%%
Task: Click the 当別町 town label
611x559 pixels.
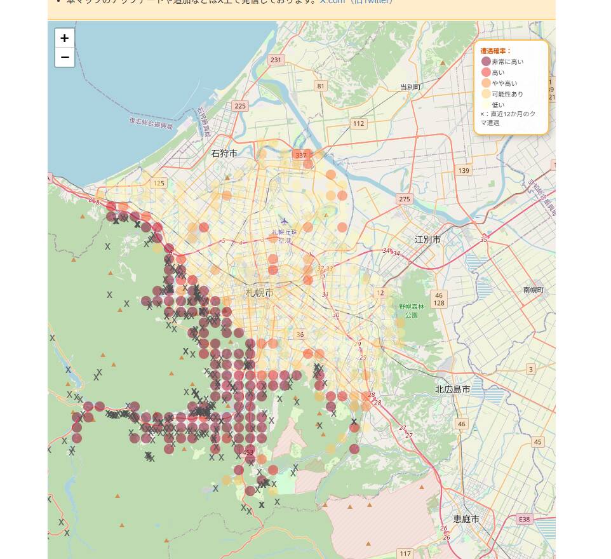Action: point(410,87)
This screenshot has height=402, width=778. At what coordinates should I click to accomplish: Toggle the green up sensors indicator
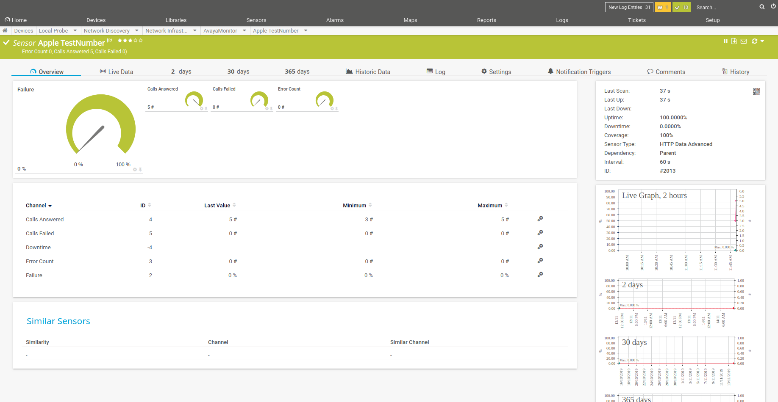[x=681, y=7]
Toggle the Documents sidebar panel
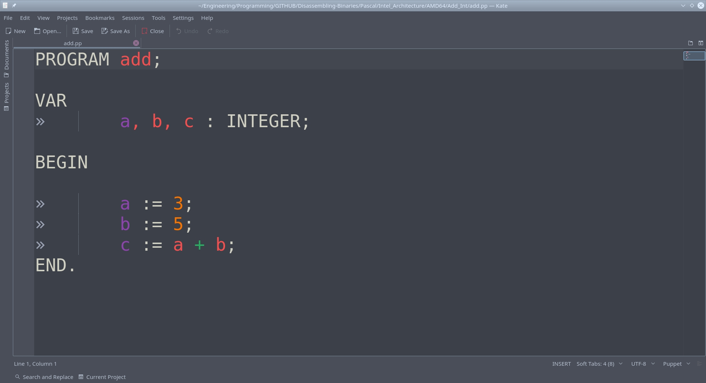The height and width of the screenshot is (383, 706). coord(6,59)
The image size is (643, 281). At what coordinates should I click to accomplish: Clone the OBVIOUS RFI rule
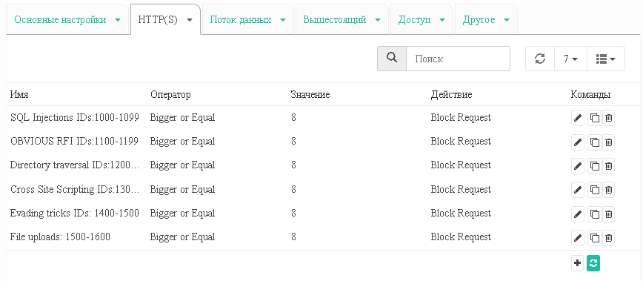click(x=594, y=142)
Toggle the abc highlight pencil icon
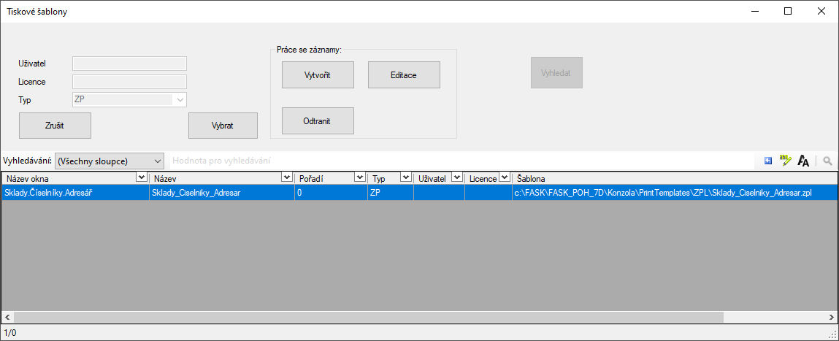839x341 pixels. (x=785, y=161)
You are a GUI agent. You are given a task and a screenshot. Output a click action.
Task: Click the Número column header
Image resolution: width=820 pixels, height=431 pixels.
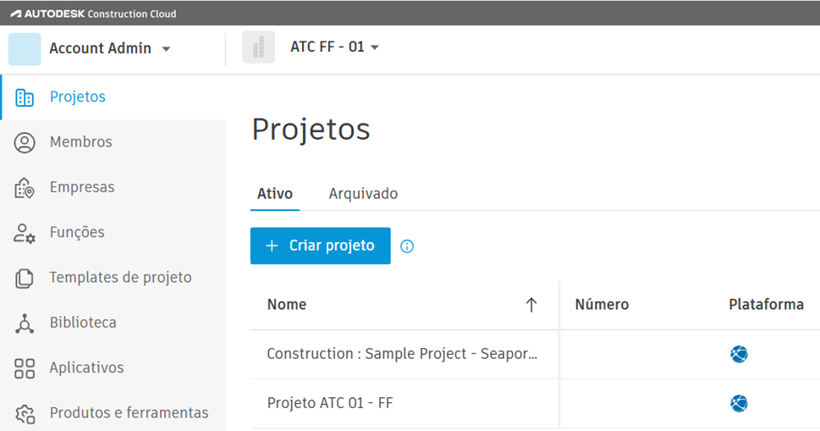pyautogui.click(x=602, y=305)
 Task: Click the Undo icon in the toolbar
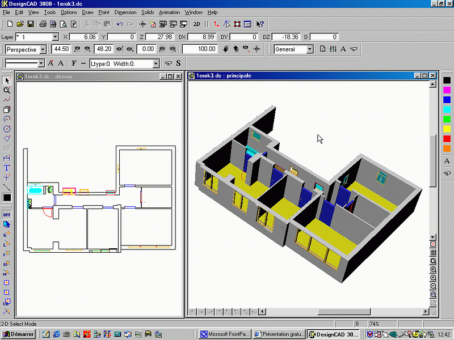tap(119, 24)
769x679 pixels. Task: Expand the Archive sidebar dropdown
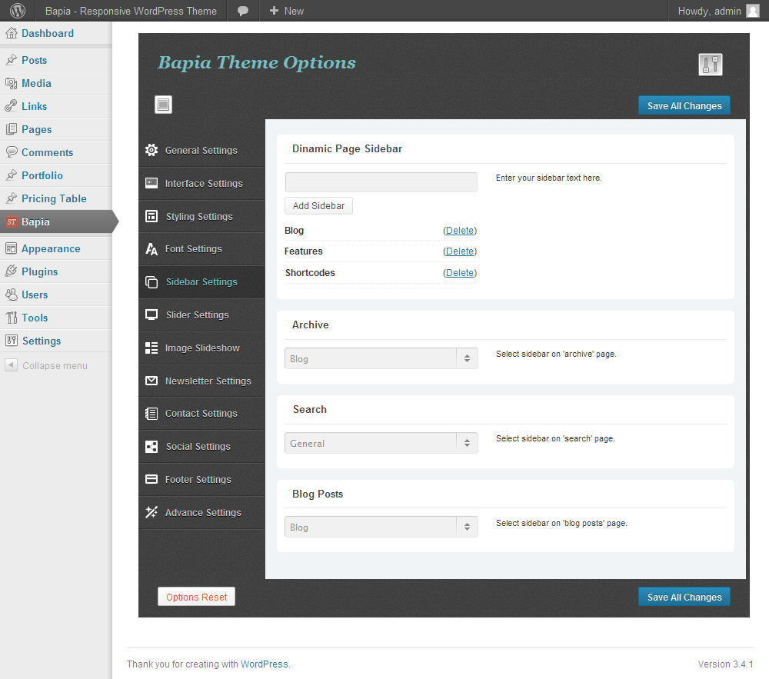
%%
*Instructions to follow:* What is needed is an exact copy of every entry, with the pictures removed.

*Your response:*
Task: Click the 当別町 town label
611x559 pixels.
Action: point(410,87)
This screenshot has height=402, width=778. At what coordinates should I click to accomplish: Toggle the green up sensors indicator
[x=681, y=7]
Toggle the Documents sidebar panel
The height and width of the screenshot is (383, 706). coord(6,59)
The image size is (643, 281). At what coordinates should I click to accomplish: Clone the OBVIOUS RFI rule
click(x=594, y=142)
Toggle the abc highlight pencil icon
839x341 pixels. (x=785, y=161)
You are a GUI agent. You are given a task and a screenshot. Output a click action.
Task: Click the Número column header
Image resolution: width=820 pixels, height=431 pixels.
pyautogui.click(x=602, y=305)
 Task: Click the Undo icon in the toolbar
tap(119, 24)
769x679 pixels. Task: Expand the Archive sidebar dropdown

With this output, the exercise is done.